Sharks will hunt baby dolphins and sick or injured adults, though, and dolphins know this. And according to Whale and Dolphin Conservation, up to one third of the dolphins living in the waters off Sarasota, Florida have scars from encounters with sharks, so in some parts of the world sharks are considered major predators of dolphins. When forced to fight back, as Sciencing explains, dolphins will actually defend each other from a shark attack with their powerful, bony snouts, which they use like battering rams against the sharks' gills and soft underbelly. A well-placed blow can potentially cause enough damage to kill a shark. Two or more dolphins are more than a match for a single shark, and most sharks will move off rather than face down an entire pod of them. 

Healthy dolphins are fast, too, and they're more agile than those big, lumbering great whites. So a pod of dolphins might surround a shark and slap it with their fins before proceeding to the battering ram part of the attack — in a sense, they're kind of just annoying it until it goes away.
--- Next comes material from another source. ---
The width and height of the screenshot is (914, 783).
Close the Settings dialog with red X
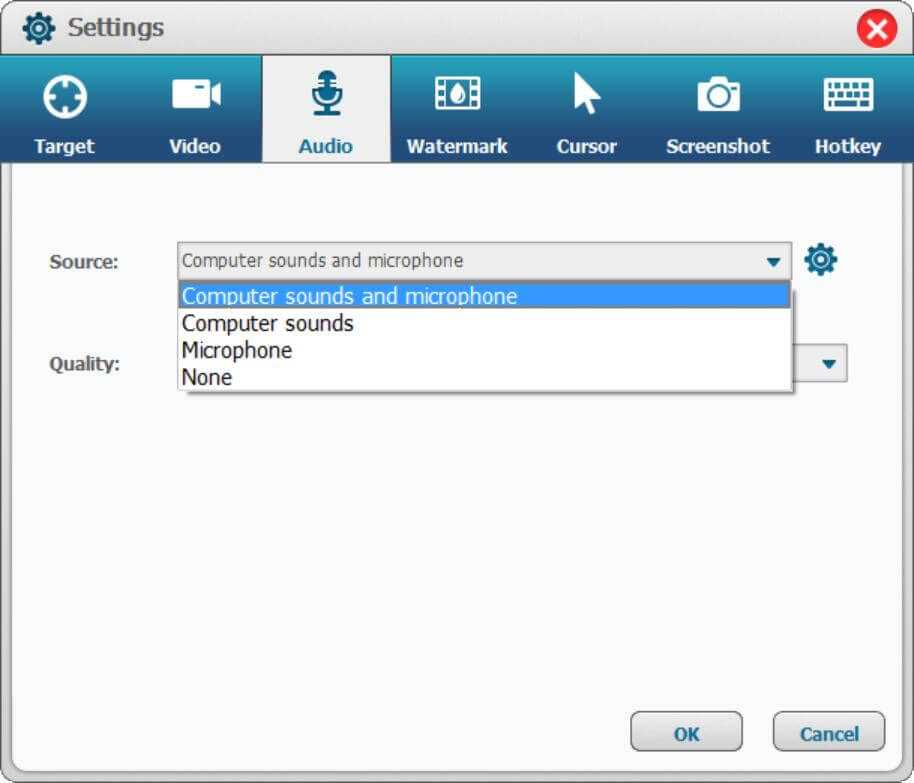point(876,30)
There is one kind of dolphin, though, that appears to scare the heck out of great white sharks. Yes, according to National Geographic, orcas (also known as killer whales) are in fact just very large dolphins, and yes, great white sharks appear to be petrified of them. In 2019, a team of scientists reported (via Science Alert) that great whites will flee when they are near orcas, and will sometimes stay away from areas they associate with killer whales for as long as a year. And for good reason, too — orcas eat great white sharks. And they don't just eat great white sharks, they appear to be only be eating the sharks' livers. So it's kind of like a Hannibal Lecter thing, only without the fava beans and the nice Chianti. No wonder the sharks are terrified.